- TASK REQUIREMENTS
Set out exactly every line of the entries below, starting at the line that holds "Select the fourth rating star" and stopping after the line that holds "Image resolution: width=1125".

- MATERIAL SUPPLIED
■ ■ ■ ■ ■ ■ ■
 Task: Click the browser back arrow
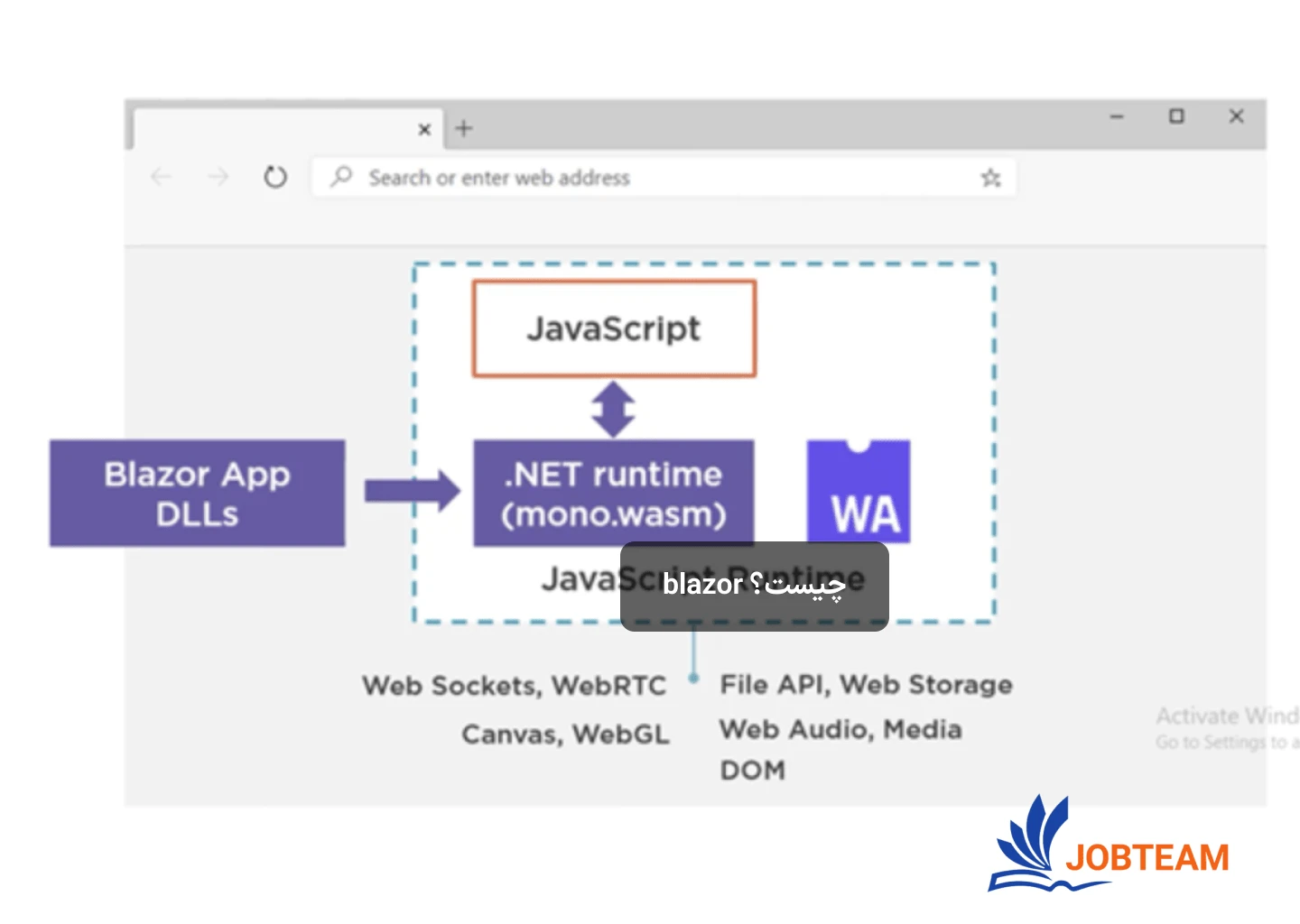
■ ■ ■ ■ ■ ■ ■
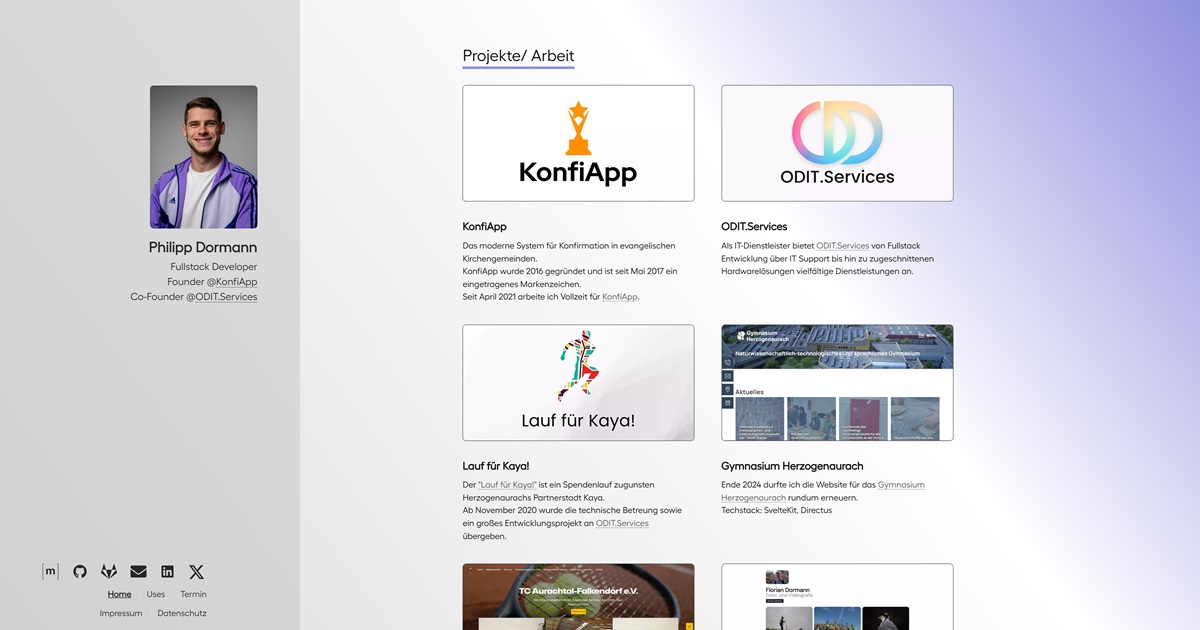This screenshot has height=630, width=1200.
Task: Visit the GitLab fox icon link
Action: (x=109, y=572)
■ ■ ■ ■ ■ ■ ■
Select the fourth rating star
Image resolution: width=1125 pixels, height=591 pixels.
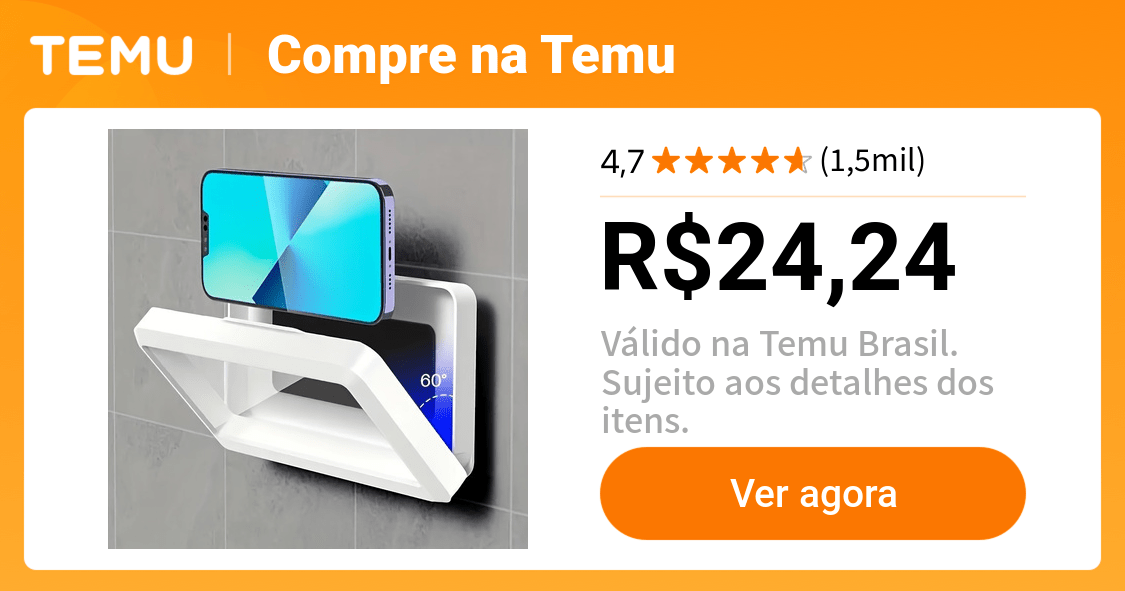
■ ■ ■ ■ ■ ■ ■
- ANSWER FOR THE TASK
Select the fourth rating star
Image resolution: width=1125 pixels, height=591 pixels.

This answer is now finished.